** WHAT YOU SHOULD DO **
Every line of the entries below that includes "computer" belongs in the answer, copied as written.

---------- INPUT MATERIAL ----------

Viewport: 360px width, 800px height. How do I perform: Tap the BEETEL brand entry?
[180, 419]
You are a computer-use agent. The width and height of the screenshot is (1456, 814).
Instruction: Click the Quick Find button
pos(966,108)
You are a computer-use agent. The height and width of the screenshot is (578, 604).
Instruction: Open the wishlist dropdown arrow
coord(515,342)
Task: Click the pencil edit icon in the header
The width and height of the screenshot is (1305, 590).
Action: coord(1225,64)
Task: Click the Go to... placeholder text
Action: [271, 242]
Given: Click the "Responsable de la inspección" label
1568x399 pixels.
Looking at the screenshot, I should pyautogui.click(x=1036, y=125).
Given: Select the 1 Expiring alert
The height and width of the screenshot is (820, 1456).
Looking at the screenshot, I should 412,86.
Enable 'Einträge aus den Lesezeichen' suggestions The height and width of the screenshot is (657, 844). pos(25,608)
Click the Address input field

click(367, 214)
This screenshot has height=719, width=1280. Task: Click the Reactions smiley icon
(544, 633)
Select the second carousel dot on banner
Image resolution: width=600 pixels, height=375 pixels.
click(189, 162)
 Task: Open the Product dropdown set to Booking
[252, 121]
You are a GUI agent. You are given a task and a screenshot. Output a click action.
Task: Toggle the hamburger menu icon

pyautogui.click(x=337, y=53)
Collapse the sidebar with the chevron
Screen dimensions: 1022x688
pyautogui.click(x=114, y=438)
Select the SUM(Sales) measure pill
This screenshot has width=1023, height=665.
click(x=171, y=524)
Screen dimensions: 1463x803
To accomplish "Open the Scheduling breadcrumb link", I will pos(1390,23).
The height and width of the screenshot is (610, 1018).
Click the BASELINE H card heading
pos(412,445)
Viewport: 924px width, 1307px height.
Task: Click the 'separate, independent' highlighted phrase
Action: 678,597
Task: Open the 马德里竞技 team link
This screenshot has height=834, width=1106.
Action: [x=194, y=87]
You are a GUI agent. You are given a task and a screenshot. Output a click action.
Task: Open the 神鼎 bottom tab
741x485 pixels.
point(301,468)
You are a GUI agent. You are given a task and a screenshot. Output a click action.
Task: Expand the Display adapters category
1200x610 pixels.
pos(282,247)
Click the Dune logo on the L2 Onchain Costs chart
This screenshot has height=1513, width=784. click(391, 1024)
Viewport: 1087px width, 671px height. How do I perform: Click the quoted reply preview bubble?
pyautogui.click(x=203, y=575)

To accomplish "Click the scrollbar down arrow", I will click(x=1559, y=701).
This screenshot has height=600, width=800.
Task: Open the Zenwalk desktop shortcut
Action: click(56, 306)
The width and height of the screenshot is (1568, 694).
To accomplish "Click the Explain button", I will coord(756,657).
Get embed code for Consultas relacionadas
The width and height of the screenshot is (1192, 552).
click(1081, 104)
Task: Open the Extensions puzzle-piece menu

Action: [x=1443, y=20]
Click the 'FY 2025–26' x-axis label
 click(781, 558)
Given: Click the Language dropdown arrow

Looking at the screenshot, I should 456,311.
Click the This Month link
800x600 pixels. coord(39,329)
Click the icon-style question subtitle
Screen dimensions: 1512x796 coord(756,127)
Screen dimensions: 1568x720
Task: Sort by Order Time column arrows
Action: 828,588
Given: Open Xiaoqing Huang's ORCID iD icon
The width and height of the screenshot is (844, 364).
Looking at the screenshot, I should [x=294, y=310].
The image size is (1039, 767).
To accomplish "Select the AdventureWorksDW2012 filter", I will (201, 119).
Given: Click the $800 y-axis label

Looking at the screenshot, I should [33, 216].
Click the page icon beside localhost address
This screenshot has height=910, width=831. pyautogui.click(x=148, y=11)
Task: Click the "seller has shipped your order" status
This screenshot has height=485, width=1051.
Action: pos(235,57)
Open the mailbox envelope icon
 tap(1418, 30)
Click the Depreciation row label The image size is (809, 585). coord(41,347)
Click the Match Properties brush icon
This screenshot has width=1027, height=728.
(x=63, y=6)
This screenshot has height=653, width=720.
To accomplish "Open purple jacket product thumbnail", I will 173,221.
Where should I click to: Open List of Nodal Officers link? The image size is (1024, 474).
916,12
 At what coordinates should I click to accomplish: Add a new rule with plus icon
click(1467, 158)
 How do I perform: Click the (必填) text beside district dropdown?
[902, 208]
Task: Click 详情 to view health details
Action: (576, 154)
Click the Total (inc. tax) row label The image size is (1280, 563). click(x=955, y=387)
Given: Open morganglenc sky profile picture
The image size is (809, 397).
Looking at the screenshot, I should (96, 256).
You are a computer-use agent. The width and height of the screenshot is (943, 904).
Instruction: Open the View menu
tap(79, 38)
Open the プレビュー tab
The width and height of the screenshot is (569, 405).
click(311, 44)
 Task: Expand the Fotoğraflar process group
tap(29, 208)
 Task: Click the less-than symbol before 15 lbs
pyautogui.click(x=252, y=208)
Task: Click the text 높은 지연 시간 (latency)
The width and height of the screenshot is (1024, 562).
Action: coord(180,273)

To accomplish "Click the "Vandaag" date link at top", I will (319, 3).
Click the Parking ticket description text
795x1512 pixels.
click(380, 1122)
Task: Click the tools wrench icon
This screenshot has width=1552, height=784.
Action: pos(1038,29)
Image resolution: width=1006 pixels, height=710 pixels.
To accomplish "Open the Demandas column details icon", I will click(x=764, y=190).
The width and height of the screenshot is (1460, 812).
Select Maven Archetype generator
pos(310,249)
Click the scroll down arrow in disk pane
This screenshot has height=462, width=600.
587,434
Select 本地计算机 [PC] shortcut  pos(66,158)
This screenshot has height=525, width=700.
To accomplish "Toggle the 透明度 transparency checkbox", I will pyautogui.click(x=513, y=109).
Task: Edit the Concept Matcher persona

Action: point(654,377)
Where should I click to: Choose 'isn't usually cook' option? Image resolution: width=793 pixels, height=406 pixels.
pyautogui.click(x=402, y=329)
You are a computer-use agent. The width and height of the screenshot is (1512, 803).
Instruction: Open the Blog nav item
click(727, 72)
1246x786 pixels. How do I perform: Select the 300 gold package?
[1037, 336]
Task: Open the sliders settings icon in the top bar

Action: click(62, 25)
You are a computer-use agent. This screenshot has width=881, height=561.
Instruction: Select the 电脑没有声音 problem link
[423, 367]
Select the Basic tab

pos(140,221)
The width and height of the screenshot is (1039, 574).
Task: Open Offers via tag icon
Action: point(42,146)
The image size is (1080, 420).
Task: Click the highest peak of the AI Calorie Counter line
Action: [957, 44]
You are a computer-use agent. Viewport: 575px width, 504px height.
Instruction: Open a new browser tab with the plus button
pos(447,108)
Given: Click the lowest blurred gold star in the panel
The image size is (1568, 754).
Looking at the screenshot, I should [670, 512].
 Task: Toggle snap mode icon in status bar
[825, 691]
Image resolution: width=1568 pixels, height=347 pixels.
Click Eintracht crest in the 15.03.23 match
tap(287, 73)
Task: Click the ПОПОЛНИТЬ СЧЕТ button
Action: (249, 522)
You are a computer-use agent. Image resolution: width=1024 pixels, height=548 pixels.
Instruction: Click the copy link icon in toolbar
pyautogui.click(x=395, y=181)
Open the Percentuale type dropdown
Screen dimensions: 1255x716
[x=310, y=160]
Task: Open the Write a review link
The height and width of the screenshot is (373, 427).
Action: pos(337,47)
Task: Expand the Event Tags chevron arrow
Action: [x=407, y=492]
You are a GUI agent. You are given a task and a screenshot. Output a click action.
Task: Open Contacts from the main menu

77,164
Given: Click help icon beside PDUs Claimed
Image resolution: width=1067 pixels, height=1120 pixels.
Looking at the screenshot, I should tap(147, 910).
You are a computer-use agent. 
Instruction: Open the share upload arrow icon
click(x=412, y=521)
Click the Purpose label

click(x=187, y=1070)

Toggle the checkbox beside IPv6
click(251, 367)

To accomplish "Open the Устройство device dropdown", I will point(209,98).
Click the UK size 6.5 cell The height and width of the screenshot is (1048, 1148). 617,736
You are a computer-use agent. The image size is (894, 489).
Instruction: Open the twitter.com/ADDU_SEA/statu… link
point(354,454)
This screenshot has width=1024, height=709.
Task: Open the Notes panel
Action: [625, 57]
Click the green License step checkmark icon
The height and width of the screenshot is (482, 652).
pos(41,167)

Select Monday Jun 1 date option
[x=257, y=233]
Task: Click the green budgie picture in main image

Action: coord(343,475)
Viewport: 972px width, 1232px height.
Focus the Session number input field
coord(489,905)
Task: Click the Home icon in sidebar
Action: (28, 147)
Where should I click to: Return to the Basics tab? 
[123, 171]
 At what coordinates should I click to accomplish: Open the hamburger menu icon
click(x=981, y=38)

----------

** OUTPUT **
You are a computer-use agent. The width and height of the screenshot is (1456, 814).
You are a computer-use agent. The height and width of the screenshot is (578, 604).
You are a computer-use agent. The width and height of the screenshot is (943, 904).
You are a computer-use agent. The width and height of the screenshot is (1512, 803).
You are a computer-use agent. This screenshot has width=881, height=561.
You are a computer-use agent. Viewport: 575px width, 504px height.
You are a computer-use agent. Image resolution: width=1024 pixels, height=548 pixels.
You are a computer-use agent. 
You are a computer-use agent. The image size is (894, 489).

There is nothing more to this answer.